:: TEXTE FOURNI ::
Aux États-Unis, la maladie peut conduire à des situations d'endettement dramatiques. En France, on a longtemps cru que le fameux " système-de-santé-que-tout-le-monde-nous-envie " serait épargné. Le patient est pourtant souvent amené à payer des dépassements d'honoraires exorbitants, en ville comme à l'hôpital, ou à affronter des déserts médicaux. Il subit les prix très élevés de l'optique, des soins dentaires ou des prothèses auditives. Plus généralement, il pâtit de la débâcle de l'Assurance maladie, qui ne rembourse qu'environ la moitié des soins courants auxquels est confrontée la grande majorité de la population.
:::
:: INFORMATIONS ENREGISTRÉES ::
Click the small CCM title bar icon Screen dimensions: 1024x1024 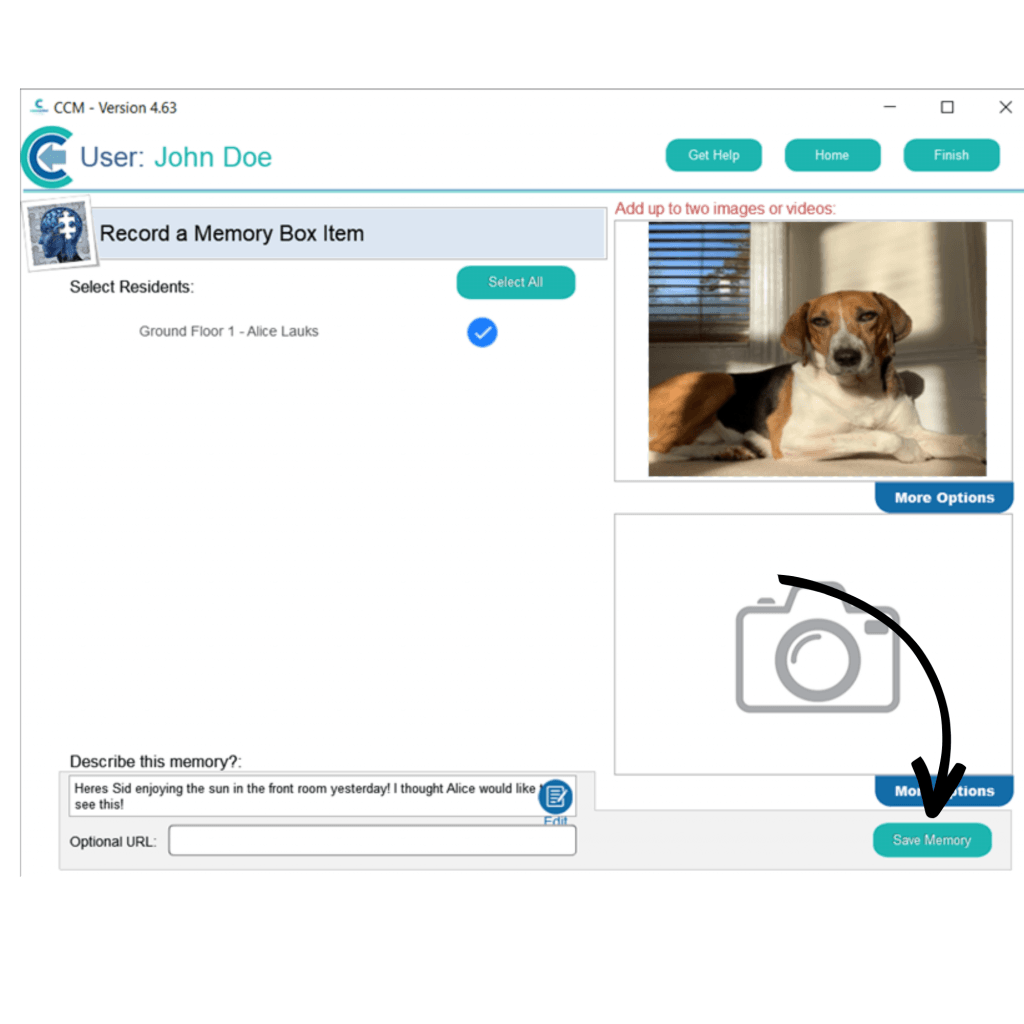[40, 106]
:::
LISTE DES ACTIVITÉS:
(A) Recopiez le passage du texte sur le coût des soins en France en commençant par « Aux États-Unis, la » et en allant jusqu'à « de la population. ».
(B) Rédigez la suite du texte sur le coût des soins en France.

LISTE DES RÉPONSES:
(A)
Aux États-Unis, la maladie peut conduire à des situations d'endettement dramatiques. En France, on a longtemps cru que le fameux " système-de-santé-que-tout-le-monde-nous-envie " serait épargné. Le patient est pourtant souvent amené à payer des dépassements d'honoraires exorbitants, en ville comme à l'hôpital, ou à affronter des déserts médicaux. Il subit les prix très élevés de l'optique, des soins dentaires ou des prothèses auditives. Plus généralement, il pâtit de la débâcle de l'Assurance maladie, qui ne rembourse qu'environ la moitié des soins courants auxquels est confrontée la grande majorité de la population.

(B)
Ainsi, la maladie n'est plus seulement une épreuve physique et morale, mais aussi une épreuve financière, largement indexée sur les inégalités sociales. Le patient renonce de plus en plus aux soins, faisant les frais de cette évolution jusque dans son corps. S'il fréquente l'hôpital public, sa souffrance rencontre celle des soignants qui, face à la folie managériale, finissent par s'accuser eux-mêmes de maltraitance involontaire. Le système de soins, initialement pensé et construit pour protéger le patient, s'est donc littéralement retourné contre lui. Le patient se trouve dépossédé de son bien le plus précieux, sa santé, qui devient une formidable source de profit pour les cliniques privées, les compagnies d'assurances et l'industrie pharmaceutique. Il est grand temps de réagir.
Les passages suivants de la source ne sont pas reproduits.